Opening Statements To Start In Minn. Terror Trial
MINNEAPOLIS (WCCO/AP) — Opening statements are set to start in the trial of two Minnesota women accused of funneling money to a terrorist group in Somalia.
After a day and a half of questioning, a panel of 12 jurors and three alternates has been picked to hear the case against 35-year-old Amina Farah Ali and 64-year-old Hawo Mohamed Hassan, who were arrested last August.
The selected jury panel includes 12 women and three men. Opening statements are set for Tuesday afternoon.
A car bombing half a world away became an issue Tuesday morning in the jury selection, as the defendants are accused of sending $8,600 to al-Shabaab, a terrorist organization that took credit for a bombing in Mogadishu on Tuesday. The Associated Press says up to 70 people may have been killed at the Ministry of Education.
Attorneys representing the women told U.S. Chief Judge Michael Davis they’re concerned potential jurors may have heard of the bombing and could’ve been influenced.
Hassan’s attorney Tom Kelly said he heard and saw news of the bombing and ties to his court case on the radio and television.
“It was almost impossible to avoid,” he said.
After jurors walked in and sat down, Davis asked if they had heard of the bombing. One juror raised her hand. The woman met with Davis and attorneys for less than a minute then continued with jury selection.
STILL NO STANDING
Amina Farah Ali continues to not stand for judge and jury.

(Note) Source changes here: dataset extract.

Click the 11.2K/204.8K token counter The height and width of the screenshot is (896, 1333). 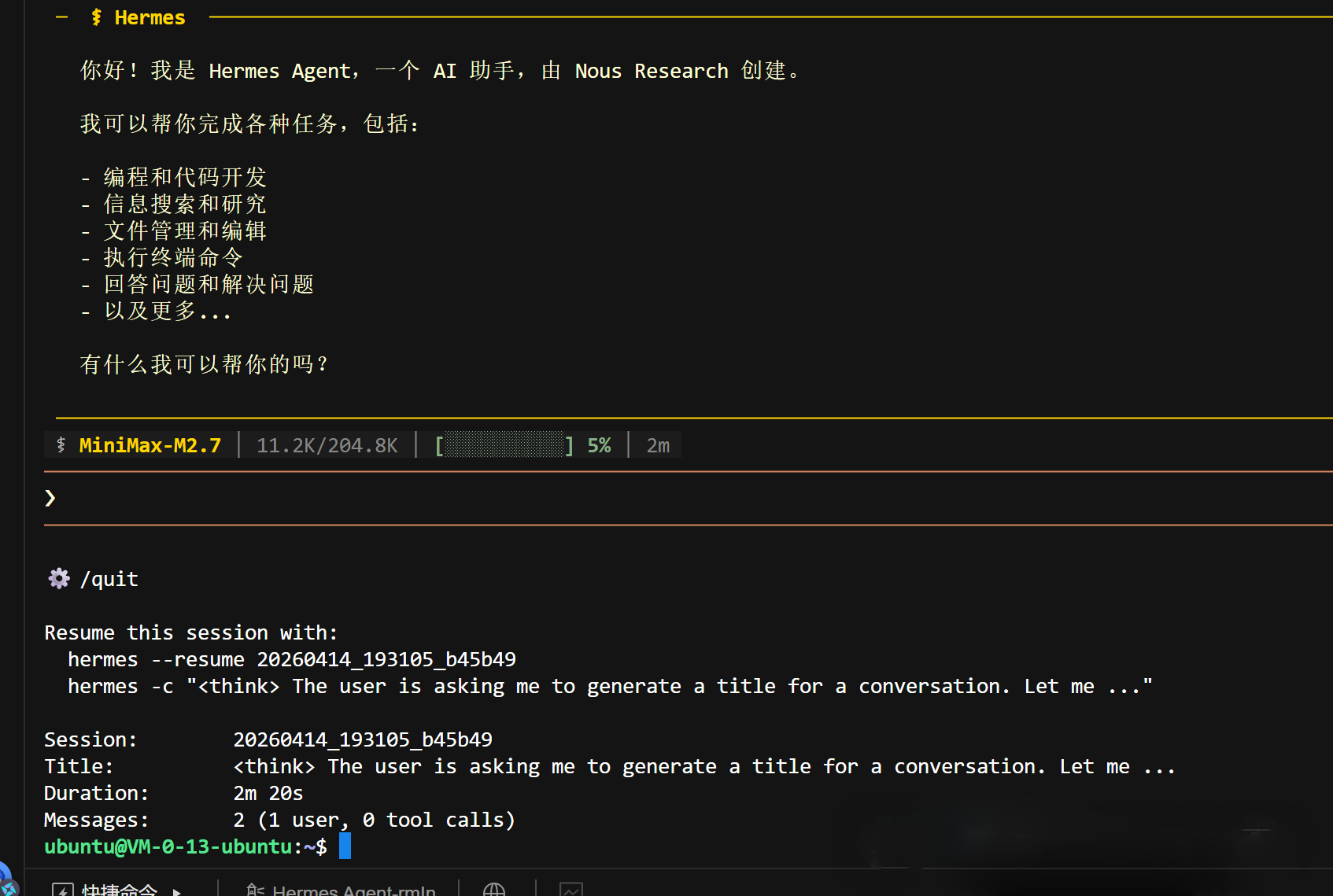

Tuesday morning, moments before Davis entered the courtroom, she asked her attorney Dan Scott questions about her arrest. He told her, “Every time you don’t stand, the judge adds five more days.”
Seconds later, Davis entered the courtroom. She stayed seated. On Monday, Ali stayed seated five times totaling 25 days in jail. On Tuesday morning she stayed seated at least three times, adding another 15 days to her jail time.
Ali cites religious reasons for not standing and says she will only stand “for Allah.”
Davis ordered Ali jailed and said when the trial starts she will not be allowed in the courtroom. Instead, she will have to monitor the case from another room on closed-circuit television.
Both women are charged with conspiracy, and Hassan is charged with three counts of lying to the FBI.